Executivos de Portugal, Brasil, Macau, Espanha, Argentina e México responderam a um questionário em que avaliavam estratégias de ascensão empresarial que consideram aceitáveis. Os resultados mostraram valores influenciados pela colonização.
A herança cultural deixada pelos países colonizadores ainda tem presença marcante no ambiente empresarial. Executivos de Portugal, Brasil e Macau apresentam estratégias semelhantes de ascensão na carreira. O mesmo acontece com profissionais de Espanha, México e Argentina. Essa constatação é feita numa pesquisa em que foram identificados os valores profissionais de 1.350 executivos desses países.

O relatório Iberoamerican Academy 2005 – Valores Ancestrais foi realizado pelo grupo The University Fellows International Research Consortium (UFRIC) – composto por pesquisadores e professores de quase 40 países que estudam fatores relacionados a carreiras e comportamento organizacional.

De acordo com a representante brasileira, a professora Tania Casado, da Faculdade de Economia, Administração e Contabilidade (FEA) da USP, os executivos de uma mesma empresa que atuam em diferentes países podem assumir diferentes comportamentos na luta pela ascensão profissional. E isso não se relaciona primordialmente com o nível de desenvolvimento econômico ou a região em que está localizada a nação. “Essas estratégias estão ligadas aos valores sociais. Por isso foram formuladas hipóteses sobre a convergência de atitudes mais praticadas em países de mesma colonização.”

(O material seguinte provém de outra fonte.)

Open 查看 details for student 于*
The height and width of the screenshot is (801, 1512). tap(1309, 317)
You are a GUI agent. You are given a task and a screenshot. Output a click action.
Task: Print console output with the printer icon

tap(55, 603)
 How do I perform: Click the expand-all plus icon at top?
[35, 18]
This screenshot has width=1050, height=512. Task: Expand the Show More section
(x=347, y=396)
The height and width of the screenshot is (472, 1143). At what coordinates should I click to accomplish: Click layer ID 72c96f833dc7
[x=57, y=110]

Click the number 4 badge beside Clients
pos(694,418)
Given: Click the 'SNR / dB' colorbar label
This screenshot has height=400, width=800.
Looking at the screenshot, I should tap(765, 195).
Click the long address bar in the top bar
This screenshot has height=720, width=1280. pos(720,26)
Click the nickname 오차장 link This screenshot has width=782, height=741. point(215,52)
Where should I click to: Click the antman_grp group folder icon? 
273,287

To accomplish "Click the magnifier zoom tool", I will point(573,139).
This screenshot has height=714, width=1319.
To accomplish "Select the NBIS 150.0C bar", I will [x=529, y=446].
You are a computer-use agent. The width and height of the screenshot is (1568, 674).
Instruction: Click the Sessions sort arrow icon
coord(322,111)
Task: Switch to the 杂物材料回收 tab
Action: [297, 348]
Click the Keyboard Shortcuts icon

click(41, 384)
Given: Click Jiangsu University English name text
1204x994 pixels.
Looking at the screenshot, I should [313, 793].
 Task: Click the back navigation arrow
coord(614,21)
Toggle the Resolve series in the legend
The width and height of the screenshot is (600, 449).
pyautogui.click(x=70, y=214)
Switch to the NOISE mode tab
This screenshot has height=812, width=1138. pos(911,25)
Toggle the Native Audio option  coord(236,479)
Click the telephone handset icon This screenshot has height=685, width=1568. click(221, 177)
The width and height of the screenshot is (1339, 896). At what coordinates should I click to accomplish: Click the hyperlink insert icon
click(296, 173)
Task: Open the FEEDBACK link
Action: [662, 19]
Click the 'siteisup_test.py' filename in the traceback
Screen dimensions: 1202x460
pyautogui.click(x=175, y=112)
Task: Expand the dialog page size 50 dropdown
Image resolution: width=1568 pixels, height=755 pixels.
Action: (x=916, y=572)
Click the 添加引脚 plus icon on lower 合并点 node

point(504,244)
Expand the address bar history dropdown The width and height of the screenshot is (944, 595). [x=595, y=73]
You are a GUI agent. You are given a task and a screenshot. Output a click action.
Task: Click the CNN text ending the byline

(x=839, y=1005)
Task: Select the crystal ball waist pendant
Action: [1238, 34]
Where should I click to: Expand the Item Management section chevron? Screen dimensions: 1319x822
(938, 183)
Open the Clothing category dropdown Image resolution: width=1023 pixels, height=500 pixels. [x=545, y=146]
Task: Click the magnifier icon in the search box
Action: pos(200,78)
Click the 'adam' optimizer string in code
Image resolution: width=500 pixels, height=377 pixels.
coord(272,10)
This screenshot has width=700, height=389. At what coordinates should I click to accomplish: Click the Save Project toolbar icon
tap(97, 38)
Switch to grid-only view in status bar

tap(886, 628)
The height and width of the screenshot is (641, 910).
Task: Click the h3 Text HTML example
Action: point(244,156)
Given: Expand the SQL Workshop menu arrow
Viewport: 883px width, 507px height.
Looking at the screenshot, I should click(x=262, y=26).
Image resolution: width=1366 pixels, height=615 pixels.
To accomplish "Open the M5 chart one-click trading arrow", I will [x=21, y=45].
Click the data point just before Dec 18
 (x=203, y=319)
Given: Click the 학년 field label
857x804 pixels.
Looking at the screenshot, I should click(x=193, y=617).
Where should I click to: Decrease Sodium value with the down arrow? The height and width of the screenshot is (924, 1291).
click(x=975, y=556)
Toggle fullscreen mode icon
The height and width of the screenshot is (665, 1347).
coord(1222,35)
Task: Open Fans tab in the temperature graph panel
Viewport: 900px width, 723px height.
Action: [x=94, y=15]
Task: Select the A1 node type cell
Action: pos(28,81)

Os executivos responderam, entre 2002 e 2005, a um questionário padrão em que precisavam indicar os níveis de aceitabilidade, por parte de seus colegas de trabalho, de comportamentos que se enquadravam em três tipos: auto-indulgentes, organizacionalmente benéficos e destrutivos.

Foi em relação às estratégias destrutivas que os executivos analisados mais destoaram. Este tipo de comportamento é egoísta e pode beirar a ilegalidade: falsificar informações no currículo profissional, disseminar informações falsas, ameaçar e chantagear pessoas, roubar documentos ou idéias, usar equipamentos de escuta, e agredir alguém física ou moralmente. “Notou-se que o grupo formado por Portugal e os países por ele colonizados tinha menor aceitabilidade a esse tipo de prática que Espanha e suas ex-colônias”, relata Tania.

Segundo a professora, essa diferença tem raízes históricas. Embora ambas as colonizações tenham sido de exploração, a Espanha realizou suas conquistas de maneira mais assertiva e agressiva, com maior participação de militares. “Até hoje os heróis nacionais no México e na Argentina são militares ligados à imagem da guerra”, conta Tania.

Portugal também fez uma colonização nociva, mas usou meios mais indiretos, como o comércio e outras estratégias em que a flexibilidade avançou mais do que o confronto direto. “Tanto em Macau como no Brasil, os portugueses se estabeleceram com a ajuda do clero. Padres jesuítas tiveram papel relevante na colonização, disseminando a religião.”

O trabalho surgiu de um banco de dados criado pelo The University Fellows International Research Consortium, em que foram analisados os valores de executivos de 40 países, dando origem a várias pesquisas com diferentes enfoques. Com os dados mais abrangentes foi possível constatar que países de cultura anglo-germânica e europeus de cultura latina são os que mais praticam os comportamentos benéficos: focados na entrega à organização.Os exemplos são trabalho árduo, participação em programas de voluntariado empresarial, desenvolvimento de boas relações de trabalho ou disponibilidade para realizar horas extras.

“Os comportamentos auto-indulgentes são estratégias favoráveis à própria pessoa, que podem ou não prejudicar a organização. Não são nocivos como os destrutivos”, diz a pesquisadora. Exemplos desse tipo de atitude são reforçar as idéias de pessoas poderosas, atribuir culpa aos demais por erros próprios, levar o crédito por trabalhos alheios e controlar informações. O estudo mostra que essas estratégias têm maior incidência em países latinos do que naqueles de cultura anglo-germânica. “O jeitinho brasileiro é uma das formas da expressão dessa categoria”, comenta.

Para a professora, as informações do Iberoamerican Academy 2005 – Valores Ancestrais são muito importantes numa época em que as organizações globais estão instaladas em todos os lugares do mundo e “é necessário conhecer os traços particulares e a herança cultural de cada país para gerenciar as peculiaridades e os contrastes entre valores”.